He required that whenever he was in a room, that audio would only play through the built-in speakers on that Sony tv. The editors and mixers could use whatever speakers they wanted - as long as he wasn't in the room. As soon as drove into the parking lot on the dub stage, his assistant would run into the dub stage and yell, "He's here!" and the mixers would jump to switch off the "bigs" and make sure the Sony was on, audio was up, and the volume was set to a value of 30.

This might sound a little overboard, but besides just establishing a continuity of playback systems across the whole six-year run, the reasoning was that this way the show runner could compare the "raw" sound in the edit suites to the "mixed but virgin" sound on the dub stage to the "processed through broadcast compression" sound that he heard when watching the show over the air on Friday nights.

Pretty genius if you ask me.

Oh, and for mono, just put a mono-izer plugin on your master stereo output and bypass it when you don't need it. Simple.


----------



## desert (Jun 6, 2017)

charlieclouser said:


> As soon as drove into the parking lot on the dub stage, his assistant would run into the dub stage and yell, "He's here!" and the mixers would jump to switch off the "bigs" and make sure the Sony was on, audio was up, and the volume was set to a value of 30.


hahahaha! 

Already have mono set in my plugin. Cheers for the tips and story!


----------



## Kent (Aug 16, 2017)

Much of Thriller was mixed on a stereo pair of Auratones. Listen to it on small crappy speakers and it sounds almost better than it does on big fancy monitors! 

Surely its sale numbers are a coincidence...


----------



## synthpunk (Aug 16, 2017)

"During my mix, the speaker actually caught fire and was engulfed in flames!!! We had to call the techs in and they put the fire out with fire extinguishers!!!

Michael loved that and he has always said that my mix was so hot that it caused the speaker to catch fire!!!"

-Bruce Swedien









kmaster said:


> Much of Thriller was mixed on a stereo pair of Auratones. Listen to it on small crappy speakers and it sounds almost better than it does on big fancy monitors!
> 
> Surely its sale numbers are a coincidence...


----------



## Nathanael Iversen (Aug 16, 2017)

I use a pair of Aurotones. I find them quite helpful. They are great for setting the basic mix balance and making sure that everything is clearly audible. I use them for setting up a basic mix, then I refine and work on my main monitors, jumping back to check things on the Aurotones. I have both set up on my monitor controller, so it is just a button push to switch. I read somewhere that you use little speakers to make big decisions, and big speakers to make little decisions. Seems to be about right... The aurotones are not fun to listen to, but they are a very useful tool.


----------



## nas (Aug 23, 2017)

I also have a pair of Avantones, they can help in clearing up the midrange of a mix for sure. But I have found that the most helpful alternative reference is to listen through my laptop speakers and also through earbuds as this is how a very large portion of the public listens to media... dare I say I also check the mix on iPads/iPhones! 

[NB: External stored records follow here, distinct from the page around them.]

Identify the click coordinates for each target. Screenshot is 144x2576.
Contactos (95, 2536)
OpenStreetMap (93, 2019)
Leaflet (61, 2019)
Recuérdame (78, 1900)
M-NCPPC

Of course I am referring to mixes that are going to be played back on those devices and not something for theatrical or club release.


----------



## Prockamanisc (Aug 23, 2017)

Yeah, for me it's a constant circle: headphones -> speakers -> mono mixcube -> headphones -> speakers -> mono mixcube. Then when I think I've got it right, I'll print one and listen through my phone, and then in my car.


----------



## higgs (Aug 23, 2017)

RE: Cheap speakers: 
I've considered the Avantone monitors a couple of times, but... A number of years ago I spent a few hours with a mastering engineer in David Glasser's facility in Colorado. He had a shitty boombox on the desk to his left that he claimed he used more frequently than the pair of insanely expensive and breathtaking Dunlavy SC-V monitors. I don't suspect many folks use boomboxes to consume sounds these days, but I think laptop speakers and earbuds would be useful tools for listening to (and making decisions about) mixes/masters/music the same way many civilians do.

RE: Nice speakers in the 8050B price range:
I nearly bought a pair of Dynaudio BM15A monitors before deciding on a set of Focals. The Dynaudios will be my next big purchase. They truly are worth auditioning among everything else in that price range. My first set of 'respectable' monitors were Dynaudio BM5a's. Migrating from Behringer to those was a big awakening. I could do hours and hours of "work" without fatigue. I loved them. There's something about the Dyn sound that resonates with me.


----------



## higgs (Aug 23, 2017)

Also, I suppose I can take the reins on the obligatory advice: audition everything you can in and around your price range. 

There. That part is done.


----------